To be done: Please give the scientific name that hObOmOnk gives for Bush Honeysuckle in the honeysuckle thread.

Excerpted text:
========================================

# Honeysuckle?



## rustedknuckles (Feb 17, 2008)

Any one have experience working with honeysuckle? I've got a bit of it from trimming one of my trees/shrubs. I thought I'd clean a couple of chunks up and see what it looks like. It is increadably dense and the grain is very interesting. It might make nice knife scales or pens. Sorry for the poor quality pictures.


----------



## lew (Feb 13, 2008)

Wow, I never knew honeysuckle grew large enough for a piece of wood this size!


----------



## rustedknuckles (Feb 17, 2008)

I've actually got some bigger pieces than that. Right now I'm waiting to see how bad it checks on me. I cut it last night and this morning it was fine.


----------



## WibblyPig (Jun 8, 2009)

I've burned, chipped, shredded, mulched, poisoned, and otherwise obliterated way too much of that stuff to ever want to make something nice out of it.

But you enjoy yours.


----------



## rustedknuckles (Feb 17, 2008)

Steve, I wonder if the ones you are dealing with are the wild variety, they really are invasive. Mine are cultivated, hardly recognizable as the same species, no suckers is the the big advantage.


----------



## WibblyPig (Jun 8, 2009)

The leaves all say "Return to Beelzebub"...

I like working with native stuff. My dad planted a redbud tree about 25 years ago. It blew down a couple years after he passed away. I cut it up to get rid of it but kept a few sections of the trunk. Last year I milled it up and made some picture frames for my mom with it. It's a really nice wood - very dense with a greenish cast that aged into a nice golden color with hints of umber.


----------



## hObOmOnk (Feb 6, 2007)

Are you talking about Bush Honeysuckle, aka Amur Honeysuckle (Lonicera maackii)?

It's considered an invasive plant and here in Kentucky, it's a nuisance.

I have used it in my rustic woodworking and it can be very pretty.


----------

========================================

Supplied material:
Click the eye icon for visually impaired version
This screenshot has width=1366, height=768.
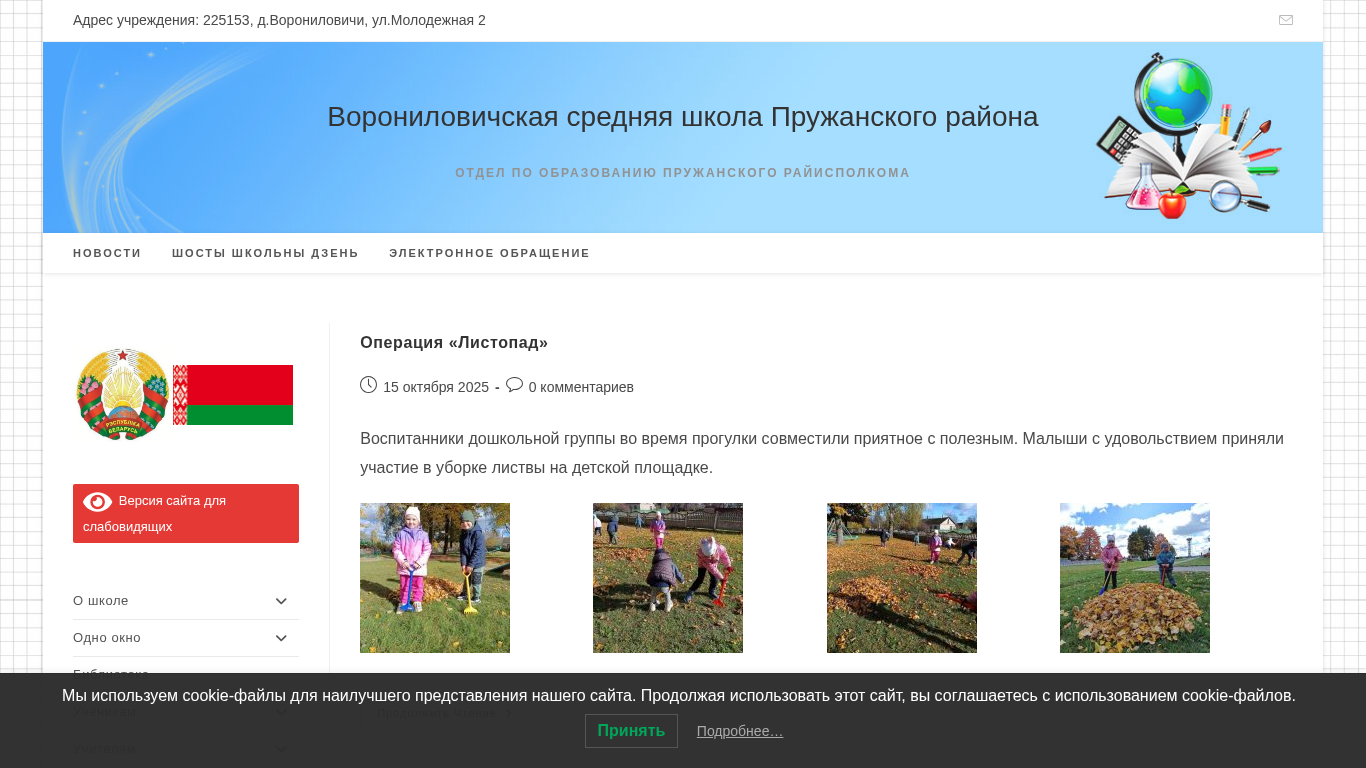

========================================

Task answer: Lonicera maackii